_Your goal:_ Quote the text lines of every record below word for word, leaving out the pictures.

Stored data entries
^^^^^^^^^^^^^^^^
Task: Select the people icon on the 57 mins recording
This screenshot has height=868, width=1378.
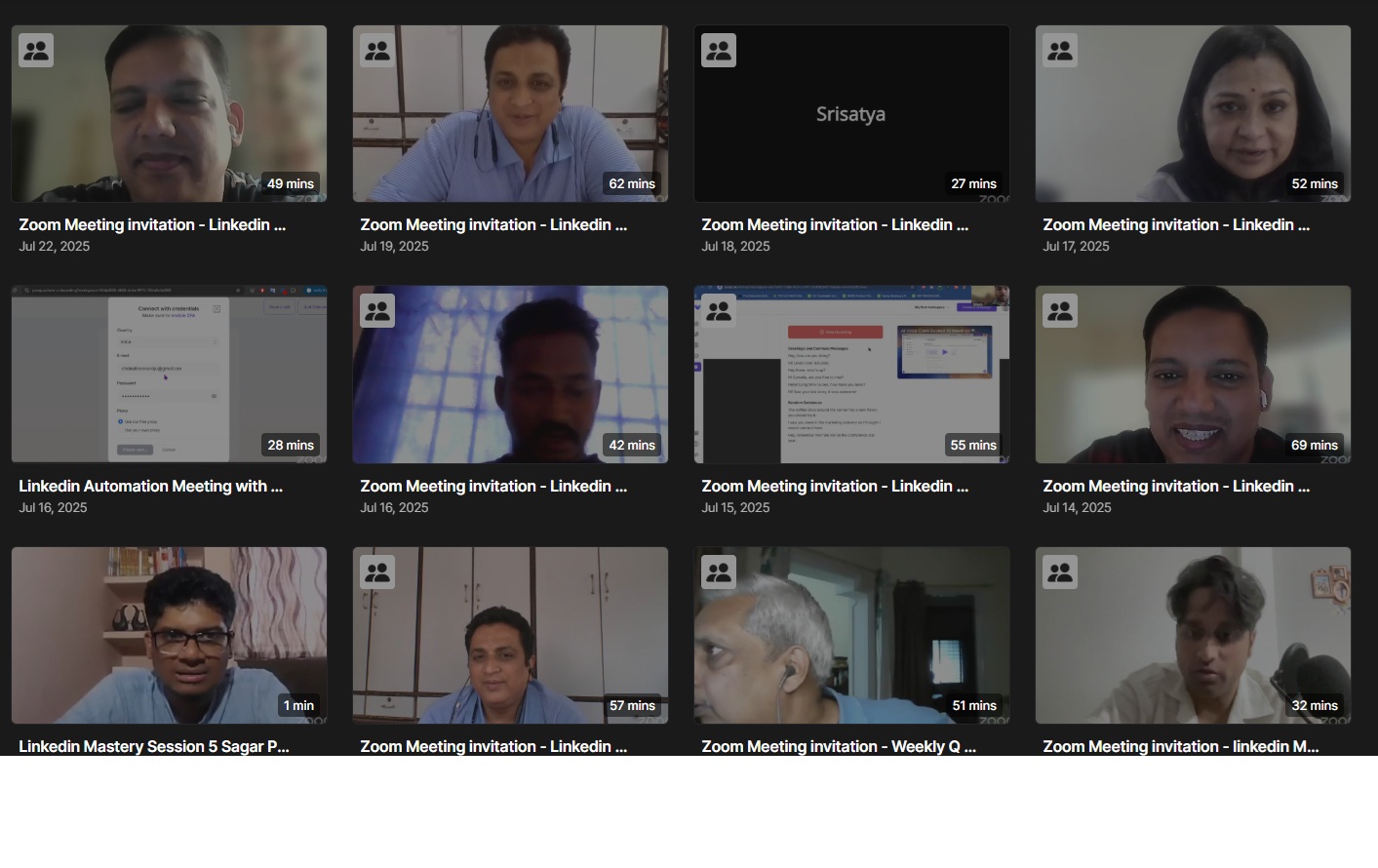Action: (x=377, y=572)
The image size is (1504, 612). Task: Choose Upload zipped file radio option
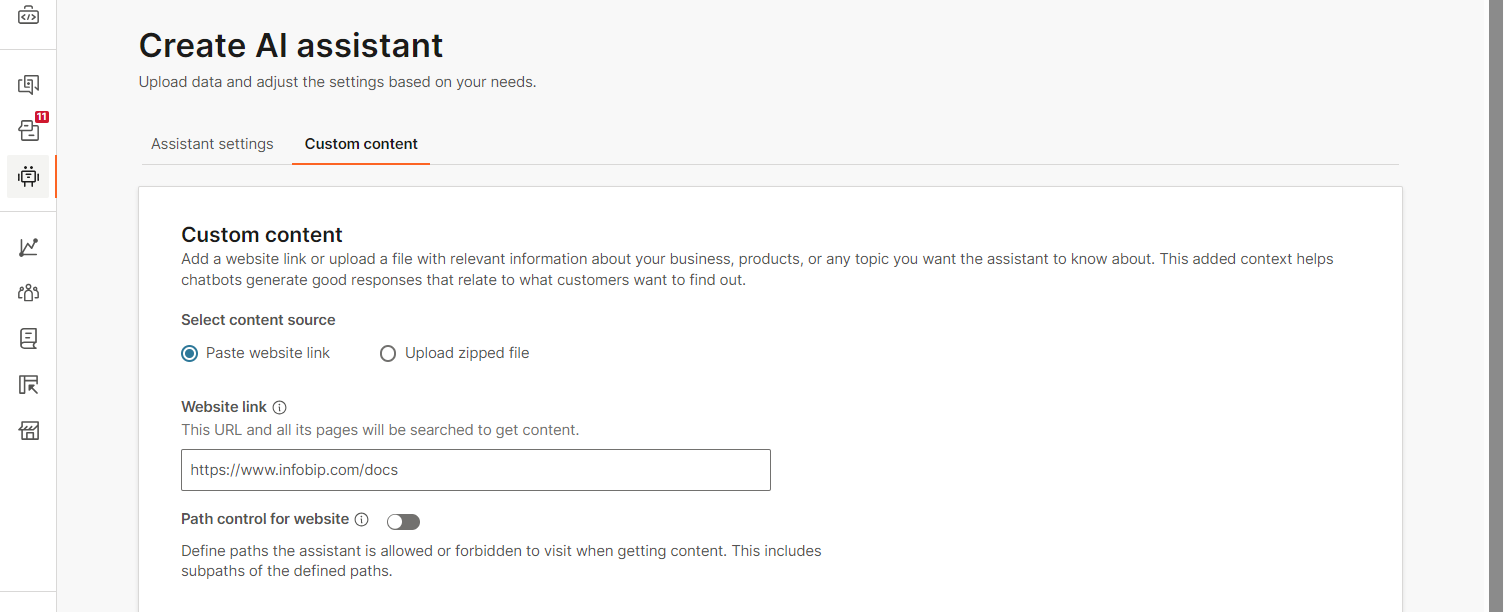click(x=388, y=353)
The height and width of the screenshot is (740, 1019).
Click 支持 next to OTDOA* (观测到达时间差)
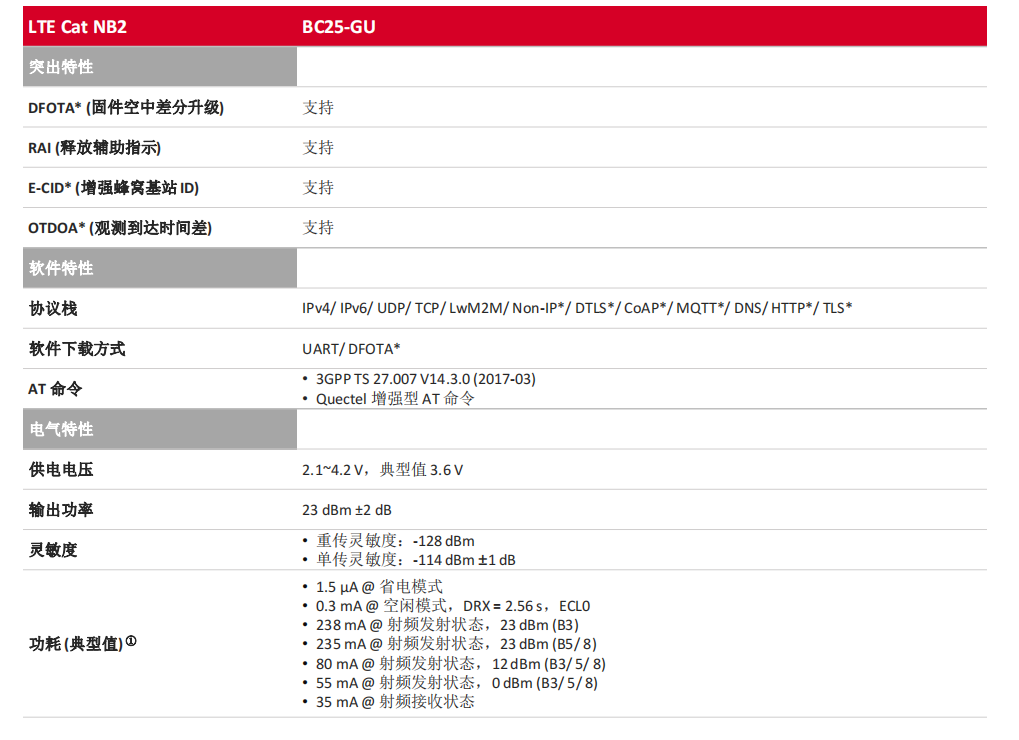click(x=318, y=228)
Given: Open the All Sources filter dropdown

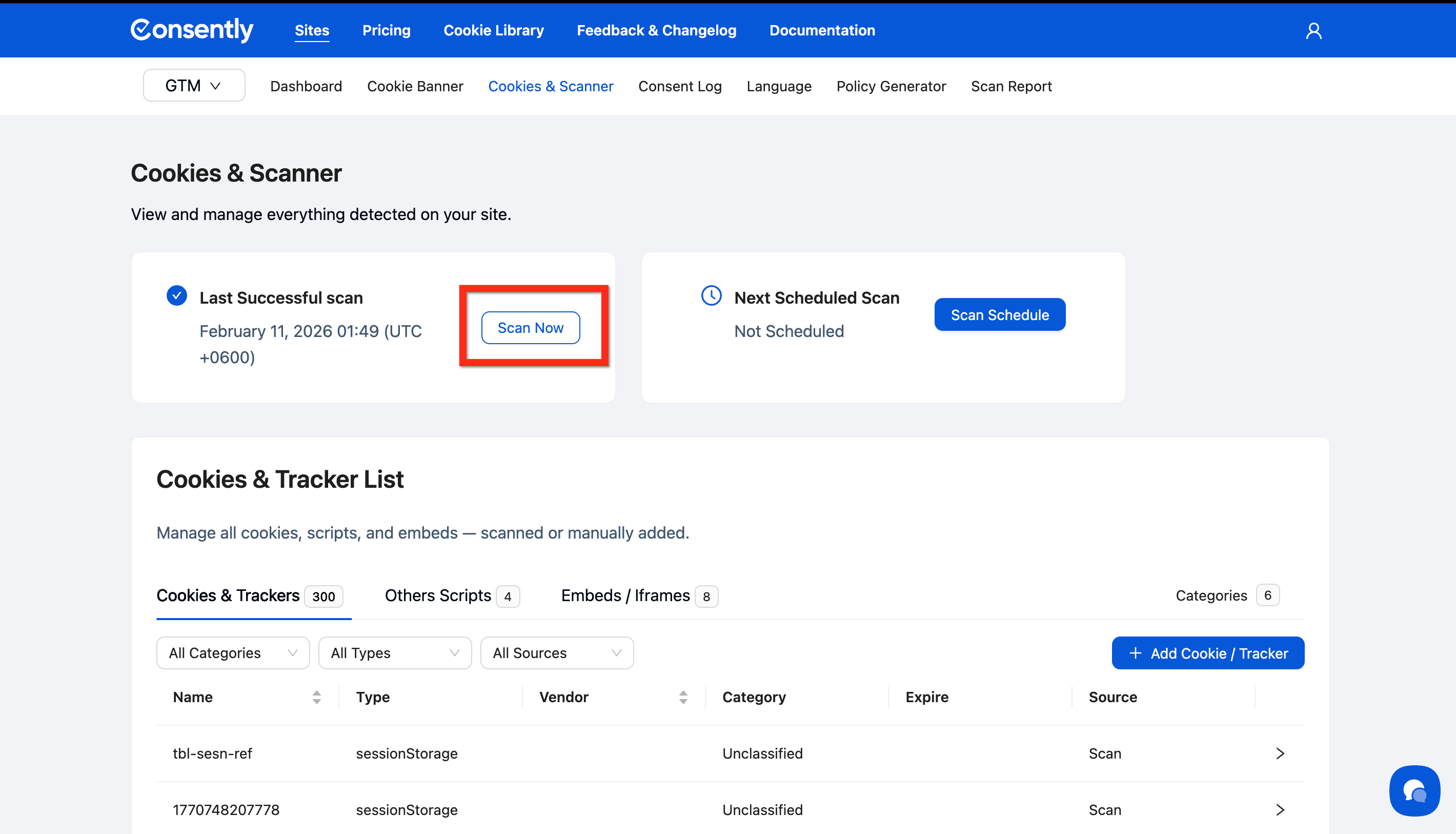Looking at the screenshot, I should tap(557, 653).
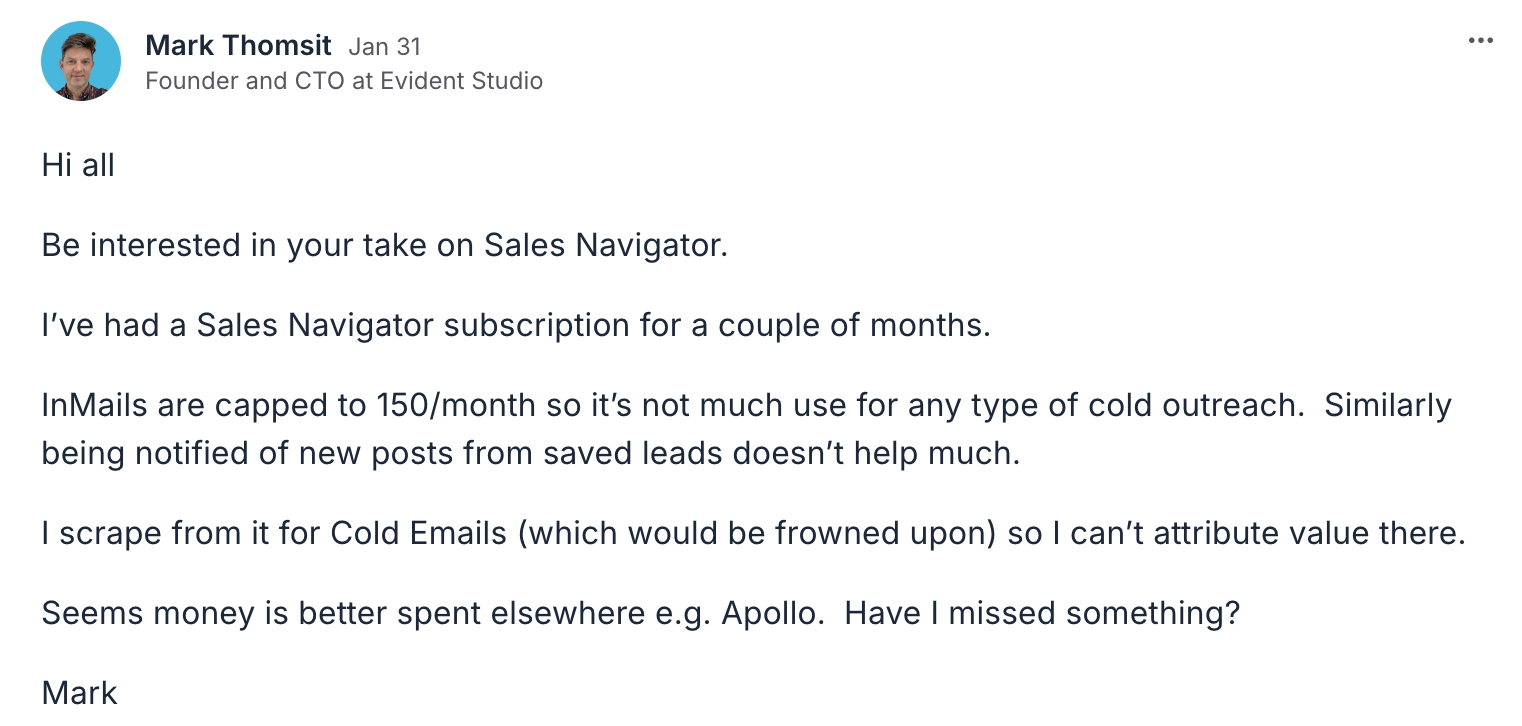Click the Mark signature at post end
The height and width of the screenshot is (726, 1522).
coord(79,693)
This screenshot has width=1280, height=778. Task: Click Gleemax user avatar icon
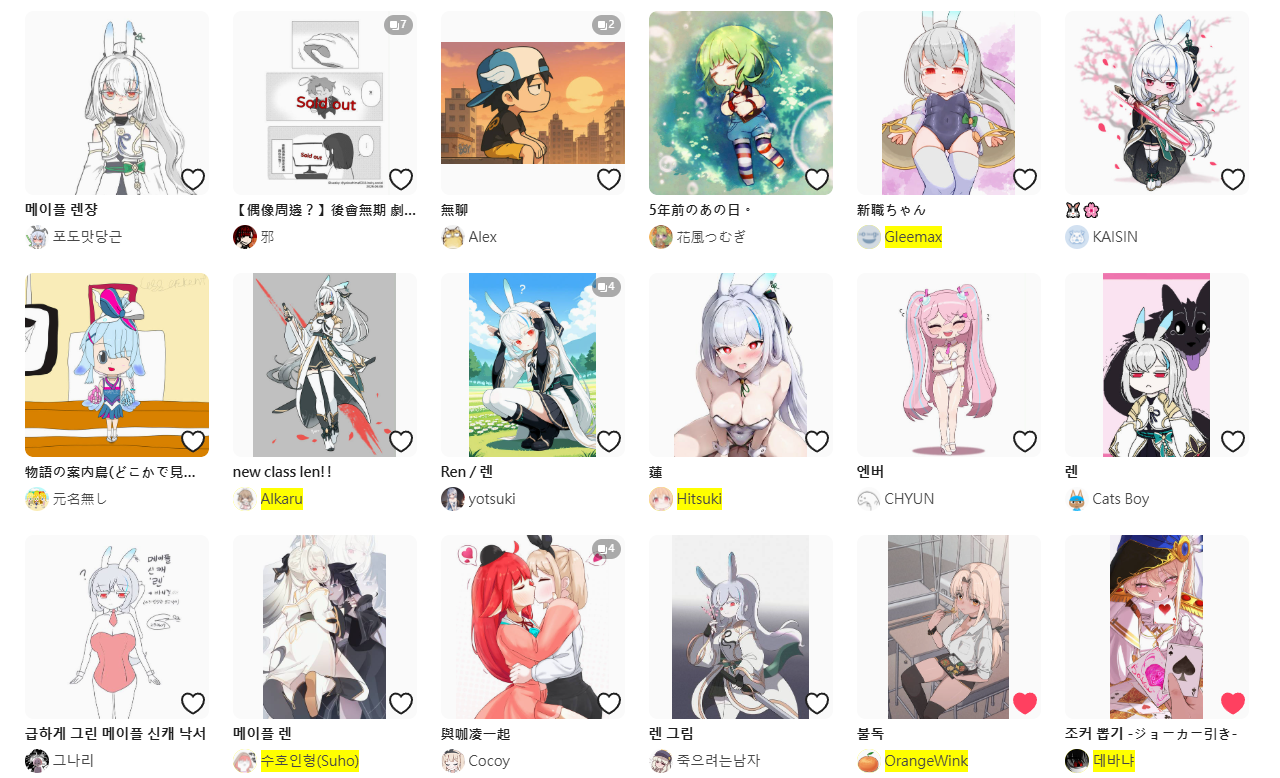868,237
^^^^^^^^^^^^^^^^
_Task response:_
Task: Select the people icon on the 57 mins recording
This screenshot has height=868, width=1378.
Action: (x=377, y=572)
The image size is (1504, 612). Task: Choose Upload zipped file radio option
click(x=388, y=353)
The height and width of the screenshot is (740, 1019).
Click 支持 next to OTDOA* (观测到达时间差)
click(x=318, y=228)
Given: Open the All Sources filter dropdown

Looking at the screenshot, I should tap(557, 653).
Click the Mark signature at post end
The height and width of the screenshot is (726, 1522).
coord(79,693)
This screenshot has width=1280, height=778. Task: Click Gleemax user avatar icon
868,237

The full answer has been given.